== DATA PROVIDED ==

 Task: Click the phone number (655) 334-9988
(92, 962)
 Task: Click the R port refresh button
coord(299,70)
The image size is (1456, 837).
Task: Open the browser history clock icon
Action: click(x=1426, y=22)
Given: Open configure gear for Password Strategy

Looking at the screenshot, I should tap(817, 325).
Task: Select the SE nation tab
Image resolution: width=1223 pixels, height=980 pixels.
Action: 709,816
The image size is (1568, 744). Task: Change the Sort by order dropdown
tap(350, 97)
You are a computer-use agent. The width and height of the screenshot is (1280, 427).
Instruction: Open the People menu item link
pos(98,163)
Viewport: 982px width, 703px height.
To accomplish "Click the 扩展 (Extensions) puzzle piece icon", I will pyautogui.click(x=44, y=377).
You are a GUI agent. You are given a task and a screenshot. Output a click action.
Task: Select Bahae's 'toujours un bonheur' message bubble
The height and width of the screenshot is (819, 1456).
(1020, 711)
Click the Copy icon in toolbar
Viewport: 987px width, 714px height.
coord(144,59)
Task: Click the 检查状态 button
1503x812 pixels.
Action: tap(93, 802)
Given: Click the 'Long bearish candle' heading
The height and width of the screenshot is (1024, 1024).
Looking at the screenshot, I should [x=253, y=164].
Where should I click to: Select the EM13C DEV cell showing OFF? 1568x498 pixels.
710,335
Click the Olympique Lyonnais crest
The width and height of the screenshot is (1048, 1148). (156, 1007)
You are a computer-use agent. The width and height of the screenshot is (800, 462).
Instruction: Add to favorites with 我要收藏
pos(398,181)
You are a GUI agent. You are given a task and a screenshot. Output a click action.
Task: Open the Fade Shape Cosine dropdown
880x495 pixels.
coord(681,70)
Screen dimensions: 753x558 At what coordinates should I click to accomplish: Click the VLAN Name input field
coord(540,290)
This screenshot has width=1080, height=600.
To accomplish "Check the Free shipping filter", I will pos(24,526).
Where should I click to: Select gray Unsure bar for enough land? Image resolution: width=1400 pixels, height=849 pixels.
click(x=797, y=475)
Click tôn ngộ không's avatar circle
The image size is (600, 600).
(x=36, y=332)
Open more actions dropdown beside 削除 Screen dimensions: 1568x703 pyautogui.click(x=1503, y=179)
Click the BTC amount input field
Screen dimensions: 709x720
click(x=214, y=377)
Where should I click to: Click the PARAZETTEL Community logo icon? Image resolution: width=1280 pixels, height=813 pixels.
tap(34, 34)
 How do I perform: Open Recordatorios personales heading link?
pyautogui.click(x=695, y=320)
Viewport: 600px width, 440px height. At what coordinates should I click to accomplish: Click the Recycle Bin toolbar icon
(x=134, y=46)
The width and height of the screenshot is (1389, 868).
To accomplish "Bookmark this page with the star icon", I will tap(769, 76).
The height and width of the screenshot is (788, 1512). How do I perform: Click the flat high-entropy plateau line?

===

Each record above must be transcribed exactly, and none may be skipped.

**RESULT OF THIS EXERCISE:**
 Task: Click the phone number (655) 334-9988
(92, 962)
 Task: Click the R port refresh button
coord(299,70)
The image size is (1456, 837).
Task: Open the browser history clock icon
Action: click(x=1426, y=22)
Given: Open configure gear for Password Strategy

Looking at the screenshot, I should tap(817, 325).
Task: Select the SE nation tab
Image resolution: width=1223 pixels, height=980 pixels.
Action: 709,816
The image size is (1568, 744). Task: Change the Sort by order dropdown
tap(350, 97)
You are a computer-use agent. The width and height of the screenshot is (1280, 427).
Instruction: Open the People menu item link
pos(98,163)
Viewport: 982px width, 703px height.
To accomplish "Click the 扩展 (Extensions) puzzle piece icon", I will pyautogui.click(x=44, y=377).
You are a GUI agent. You are given a task and a screenshot. Output a click action.
Task: Select Bahae's 'toujours un bonheur' message bubble
The height and width of the screenshot is (819, 1456).
(1020, 711)
Click the Copy icon in toolbar
Viewport: 987px width, 714px height.
coord(144,59)
Task: Click the 检查状态 button
1503x812 pixels.
Action: tap(93, 802)
Given: Click the 'Long bearish candle' heading
The height and width of the screenshot is (1024, 1024).
Looking at the screenshot, I should [x=253, y=164].
Where should I click to: Select the EM13C DEV cell showing OFF? 1568x498 pixels.
710,335
Click the Olympique Lyonnais crest
The width and height of the screenshot is (1048, 1148). (156, 1007)
You are a computer-use agent. The width and height of the screenshot is (800, 462).
Instruction: Add to favorites with 我要收藏
pos(398,181)
You are a GUI agent. You are given a task and a screenshot. Output a click action.
Task: Open the Fade Shape Cosine dropdown
880x495 pixels.
coord(681,70)
Screen dimensions: 753x558 At what coordinates should I click to accomplish: Click the VLAN Name input field
coord(540,290)
This screenshot has width=1080, height=600.
To accomplish "Check the Free shipping filter", I will pos(24,526).
Where should I click to: Select gray Unsure bar for enough land? Image resolution: width=1400 pixels, height=849 pixels.
click(x=797, y=475)
Click tôn ngộ không's avatar circle
The image size is (600, 600).
(x=36, y=332)
Open more actions dropdown beside 削除 Screen dimensions: 1568x703 pyautogui.click(x=1503, y=179)
Click the BTC amount input field
Screen dimensions: 709x720
click(x=214, y=377)
Where should I click to: Click the PARAZETTEL Community logo icon? Image resolution: width=1280 pixels, height=813 pixels.
tap(34, 34)
 How do I perform: Open Recordatorios personales heading link?
pyautogui.click(x=695, y=320)
Viewport: 600px width, 440px height. At what coordinates should I click to accomplish: Click the Recycle Bin toolbar icon
(x=134, y=46)
The width and height of the screenshot is (1389, 868).
To accomplish "Bookmark this page with the star icon", I will tap(769, 76).
The height and width of the screenshot is (788, 1512). How do I perform: Click the flat high-entropy plateau line?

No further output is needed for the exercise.